The streets were jammed full of bodies, cars lined up bumper to bumper in the street. I suppose we had the SHIELD versus HYDRA showdown to thank for the chaos consuming D.C. The mass of bodies made it easy to blend in, but it would also make it nearly impossible to see a threat coming.  It was a classic good news, bad news situation.  

"You're beep...ing," I slurred, struggling to keep myself upright.

My body felt sluggish and unresponsive, my limbs refusing to obey even simple commands, and it was getting harder and harder to keep my eyes open. Bucky muttered something in clipped Russian, ordering me to keep going, stay awake, blah, blah, blah.

Adjusting me in his arms he said, "The epinephrine is wearing off."

He set a timer, smart.
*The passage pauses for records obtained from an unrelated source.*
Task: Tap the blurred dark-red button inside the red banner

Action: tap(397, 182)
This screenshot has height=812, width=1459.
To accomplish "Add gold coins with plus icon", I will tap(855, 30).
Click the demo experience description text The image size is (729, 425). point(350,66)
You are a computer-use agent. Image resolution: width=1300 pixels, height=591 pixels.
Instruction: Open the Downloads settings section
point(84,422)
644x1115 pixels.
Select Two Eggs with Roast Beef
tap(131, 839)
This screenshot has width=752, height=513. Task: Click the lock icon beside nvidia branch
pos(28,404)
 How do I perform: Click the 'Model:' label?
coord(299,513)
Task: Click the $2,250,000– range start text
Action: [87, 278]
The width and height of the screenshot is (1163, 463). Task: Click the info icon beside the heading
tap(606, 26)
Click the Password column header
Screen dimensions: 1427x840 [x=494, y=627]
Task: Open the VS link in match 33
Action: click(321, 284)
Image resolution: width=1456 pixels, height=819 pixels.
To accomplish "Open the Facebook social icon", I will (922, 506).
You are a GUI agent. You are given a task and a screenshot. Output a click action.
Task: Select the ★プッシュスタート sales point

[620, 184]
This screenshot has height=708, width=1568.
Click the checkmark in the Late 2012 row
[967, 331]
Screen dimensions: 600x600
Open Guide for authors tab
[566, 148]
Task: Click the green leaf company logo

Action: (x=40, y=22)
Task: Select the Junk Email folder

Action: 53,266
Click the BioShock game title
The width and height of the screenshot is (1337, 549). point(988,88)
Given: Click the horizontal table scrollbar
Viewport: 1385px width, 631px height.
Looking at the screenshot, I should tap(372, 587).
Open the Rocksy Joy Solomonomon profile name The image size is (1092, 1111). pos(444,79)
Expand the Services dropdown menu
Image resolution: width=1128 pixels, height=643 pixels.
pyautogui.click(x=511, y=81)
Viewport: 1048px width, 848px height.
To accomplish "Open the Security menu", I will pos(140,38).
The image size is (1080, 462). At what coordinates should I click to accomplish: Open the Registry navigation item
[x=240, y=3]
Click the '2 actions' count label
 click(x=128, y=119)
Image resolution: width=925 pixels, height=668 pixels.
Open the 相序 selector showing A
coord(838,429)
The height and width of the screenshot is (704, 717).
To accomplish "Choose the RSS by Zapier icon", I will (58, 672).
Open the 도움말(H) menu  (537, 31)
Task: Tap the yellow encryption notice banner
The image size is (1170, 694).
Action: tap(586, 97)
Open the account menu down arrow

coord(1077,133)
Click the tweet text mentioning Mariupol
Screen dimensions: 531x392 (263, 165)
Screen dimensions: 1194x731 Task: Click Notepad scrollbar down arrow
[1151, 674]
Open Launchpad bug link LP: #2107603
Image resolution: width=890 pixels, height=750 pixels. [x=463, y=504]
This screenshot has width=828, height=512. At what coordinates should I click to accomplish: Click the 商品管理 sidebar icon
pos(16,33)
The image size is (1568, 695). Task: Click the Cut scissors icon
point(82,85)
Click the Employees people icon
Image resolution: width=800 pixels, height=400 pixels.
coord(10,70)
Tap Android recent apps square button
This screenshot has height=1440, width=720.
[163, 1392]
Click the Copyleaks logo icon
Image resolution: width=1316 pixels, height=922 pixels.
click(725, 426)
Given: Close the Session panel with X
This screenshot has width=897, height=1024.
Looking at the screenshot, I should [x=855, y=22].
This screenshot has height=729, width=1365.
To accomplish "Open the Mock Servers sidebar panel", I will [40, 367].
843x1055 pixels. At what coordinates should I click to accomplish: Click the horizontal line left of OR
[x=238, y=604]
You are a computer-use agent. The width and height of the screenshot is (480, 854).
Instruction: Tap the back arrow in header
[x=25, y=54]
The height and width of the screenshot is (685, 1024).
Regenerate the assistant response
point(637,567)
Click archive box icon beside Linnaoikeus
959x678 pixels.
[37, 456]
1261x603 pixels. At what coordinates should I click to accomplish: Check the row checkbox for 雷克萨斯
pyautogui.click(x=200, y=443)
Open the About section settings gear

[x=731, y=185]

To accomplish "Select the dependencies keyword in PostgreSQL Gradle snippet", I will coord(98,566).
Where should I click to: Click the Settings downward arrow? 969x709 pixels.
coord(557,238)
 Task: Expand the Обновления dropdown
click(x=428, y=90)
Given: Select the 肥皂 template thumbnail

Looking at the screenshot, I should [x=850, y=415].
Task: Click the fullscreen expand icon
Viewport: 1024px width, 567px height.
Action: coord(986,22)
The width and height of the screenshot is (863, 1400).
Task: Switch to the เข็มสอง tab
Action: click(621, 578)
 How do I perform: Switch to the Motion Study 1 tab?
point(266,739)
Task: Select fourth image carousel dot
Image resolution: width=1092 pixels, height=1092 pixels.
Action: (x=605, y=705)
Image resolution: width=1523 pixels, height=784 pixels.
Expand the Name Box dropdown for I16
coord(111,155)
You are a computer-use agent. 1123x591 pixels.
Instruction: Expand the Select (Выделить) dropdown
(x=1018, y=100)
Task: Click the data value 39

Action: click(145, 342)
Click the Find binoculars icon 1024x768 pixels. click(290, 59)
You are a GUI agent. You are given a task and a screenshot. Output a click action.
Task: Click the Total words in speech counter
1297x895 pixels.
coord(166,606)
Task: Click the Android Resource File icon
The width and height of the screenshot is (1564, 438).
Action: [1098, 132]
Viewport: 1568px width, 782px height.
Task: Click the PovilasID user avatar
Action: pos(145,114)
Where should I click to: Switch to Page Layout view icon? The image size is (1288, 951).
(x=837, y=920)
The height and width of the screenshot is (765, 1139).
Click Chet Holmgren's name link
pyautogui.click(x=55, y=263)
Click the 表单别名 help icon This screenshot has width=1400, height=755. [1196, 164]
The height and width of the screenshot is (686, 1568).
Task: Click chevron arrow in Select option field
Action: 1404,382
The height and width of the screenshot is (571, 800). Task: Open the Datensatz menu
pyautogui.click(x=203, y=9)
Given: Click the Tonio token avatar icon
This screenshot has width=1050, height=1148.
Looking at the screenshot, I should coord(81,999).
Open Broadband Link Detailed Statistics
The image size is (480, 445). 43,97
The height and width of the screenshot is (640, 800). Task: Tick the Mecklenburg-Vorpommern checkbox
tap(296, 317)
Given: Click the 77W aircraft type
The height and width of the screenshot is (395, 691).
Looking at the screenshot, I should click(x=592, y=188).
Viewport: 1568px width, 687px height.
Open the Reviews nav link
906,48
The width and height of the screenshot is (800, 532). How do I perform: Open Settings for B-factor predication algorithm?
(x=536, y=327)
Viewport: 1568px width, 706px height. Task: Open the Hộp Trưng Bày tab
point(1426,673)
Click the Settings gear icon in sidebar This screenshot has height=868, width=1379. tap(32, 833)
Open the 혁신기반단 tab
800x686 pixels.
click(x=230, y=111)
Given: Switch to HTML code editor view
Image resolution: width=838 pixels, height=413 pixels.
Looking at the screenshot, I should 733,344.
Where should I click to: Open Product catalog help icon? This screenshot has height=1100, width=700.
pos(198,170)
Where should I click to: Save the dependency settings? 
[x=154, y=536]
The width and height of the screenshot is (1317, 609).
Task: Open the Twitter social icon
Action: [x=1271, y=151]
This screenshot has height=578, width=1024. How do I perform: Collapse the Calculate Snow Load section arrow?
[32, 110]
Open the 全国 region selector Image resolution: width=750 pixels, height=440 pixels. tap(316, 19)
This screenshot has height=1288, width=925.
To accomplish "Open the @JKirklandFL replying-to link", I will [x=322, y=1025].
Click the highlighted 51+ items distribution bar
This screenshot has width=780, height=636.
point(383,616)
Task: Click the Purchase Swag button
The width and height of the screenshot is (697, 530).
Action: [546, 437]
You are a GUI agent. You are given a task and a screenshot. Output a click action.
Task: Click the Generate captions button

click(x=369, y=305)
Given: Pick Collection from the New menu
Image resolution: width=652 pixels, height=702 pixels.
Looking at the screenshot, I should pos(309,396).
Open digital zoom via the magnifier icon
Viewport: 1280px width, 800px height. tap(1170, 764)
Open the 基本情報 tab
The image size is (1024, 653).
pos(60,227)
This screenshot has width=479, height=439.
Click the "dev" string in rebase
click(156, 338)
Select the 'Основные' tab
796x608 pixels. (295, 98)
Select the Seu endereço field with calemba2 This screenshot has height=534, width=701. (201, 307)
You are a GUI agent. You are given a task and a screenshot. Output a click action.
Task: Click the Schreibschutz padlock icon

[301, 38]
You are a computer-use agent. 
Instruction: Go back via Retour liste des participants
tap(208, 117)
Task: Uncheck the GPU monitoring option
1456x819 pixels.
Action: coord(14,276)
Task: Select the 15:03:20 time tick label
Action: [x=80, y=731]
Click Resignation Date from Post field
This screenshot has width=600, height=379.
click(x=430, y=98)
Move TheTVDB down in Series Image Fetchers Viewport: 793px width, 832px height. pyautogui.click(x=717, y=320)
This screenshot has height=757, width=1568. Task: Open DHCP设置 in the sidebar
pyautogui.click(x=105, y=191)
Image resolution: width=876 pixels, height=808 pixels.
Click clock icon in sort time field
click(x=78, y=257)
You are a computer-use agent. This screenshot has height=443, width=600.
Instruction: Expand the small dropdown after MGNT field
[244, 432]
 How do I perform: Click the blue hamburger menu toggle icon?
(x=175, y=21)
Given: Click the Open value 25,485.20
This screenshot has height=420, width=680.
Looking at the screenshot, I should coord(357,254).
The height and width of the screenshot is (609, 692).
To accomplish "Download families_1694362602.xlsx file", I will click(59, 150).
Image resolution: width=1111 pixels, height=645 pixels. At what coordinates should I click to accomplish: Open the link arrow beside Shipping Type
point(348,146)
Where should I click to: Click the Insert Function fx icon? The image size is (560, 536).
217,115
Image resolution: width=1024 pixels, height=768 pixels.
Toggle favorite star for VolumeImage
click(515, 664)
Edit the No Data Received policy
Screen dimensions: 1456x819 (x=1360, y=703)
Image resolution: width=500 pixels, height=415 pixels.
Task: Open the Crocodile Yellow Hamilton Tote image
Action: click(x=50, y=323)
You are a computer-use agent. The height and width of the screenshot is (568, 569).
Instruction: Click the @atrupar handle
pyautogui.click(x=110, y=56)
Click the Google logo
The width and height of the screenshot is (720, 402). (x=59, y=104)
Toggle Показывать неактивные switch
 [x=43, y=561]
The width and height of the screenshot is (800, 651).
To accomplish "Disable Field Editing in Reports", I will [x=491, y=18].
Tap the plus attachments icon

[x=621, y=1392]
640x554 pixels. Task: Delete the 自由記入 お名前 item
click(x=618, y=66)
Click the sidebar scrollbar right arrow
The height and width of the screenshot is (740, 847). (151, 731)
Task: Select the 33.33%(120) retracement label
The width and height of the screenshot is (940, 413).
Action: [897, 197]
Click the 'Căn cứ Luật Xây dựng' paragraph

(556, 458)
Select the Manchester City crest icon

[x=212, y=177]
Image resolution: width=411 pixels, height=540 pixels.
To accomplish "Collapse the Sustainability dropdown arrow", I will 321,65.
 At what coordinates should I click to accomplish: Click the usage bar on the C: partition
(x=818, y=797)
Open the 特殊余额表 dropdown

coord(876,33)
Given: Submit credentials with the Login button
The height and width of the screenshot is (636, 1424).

I would have told him as much but talking was too hard so walking and talking wasn't going to happen.

Thankfully, Bucky had no trouble navigating the throngs of people, in fact, the pedestrians lining the sidewalk parted like Moses and the Red Sea for him. He didn't even have to bark at anyone. He simply pinned them with a cold look, his eyes deadly, and they couldn't scamper away fast enough. I'd have found the whole thing amusing if I wasn't a bumbling, drooling mess at the moment. Finally, he ducked into a rundown building with a questionable smell permeating the air, banging on a plexiglass window.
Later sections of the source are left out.